======== Text excerpt
Extract _build_norm_heads to a free function so fit_fast_tokenizer can call it

## Context

Deferred follow-up from #348 (per-(robot_type, control_mode) normalization in `fit_fast_tokenizer`). The PR added a per-head aggregator in the fit script that mirrors what `DatasetMixtureMetadata._build_norm_heads` does at training. Surgical fixes in #348 close every divergence the review identified, but the design is brittle: any future change to `_build_norm_heads`'s pooling semantics has to be mirrored in the fit-script aggregator manually.

## Problem

`_build_norm_heads` lives in `src/opentau/datasets/dataset_mixture.py:322` as an instance method on `DatasetMixtureMetadata`. It reads:

- `self.dataset_names` (deduplicated via `_make_dataset_names`)
- `self.per_dataset_stats` (post-`_to_standard_data_format`)
================
Directions for this task ▸
Continue the issue on extracting `_build_norm_heads` to a free function, picking up right after its last line.
======== Given material
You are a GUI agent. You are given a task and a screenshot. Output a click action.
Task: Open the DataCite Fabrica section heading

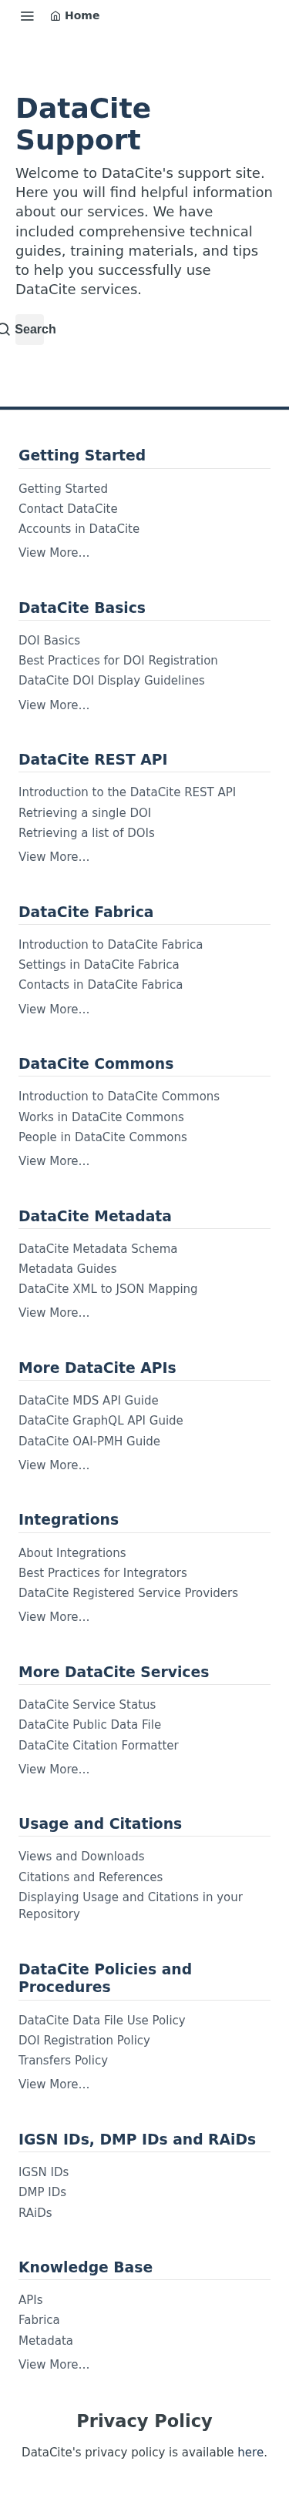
================
The response ▸
- `self.cfg.max_action_dim`, `self.cfg.max_state_dim`, `self.cfg.num_cams`
- The `compute_norm_key` free function

But `DatasetMixtureMetadata.__init__` does far more than build heads — it loads parquet, builds episode indices, computes sample weights, etc. — so a fit-script user can't just instantiate it cheaply to read the norm-head structures off it.

The fit script's `_aggregate_stats_per_head` ends up re-implementing the head-building logic from scratch (~140 lines), which is why the original review caught five concrete divergence findings. PR #348 fixed all five but the structural risk remains: the fit aggregator and `_build_norm_heads` can drift again the next time either side evolves.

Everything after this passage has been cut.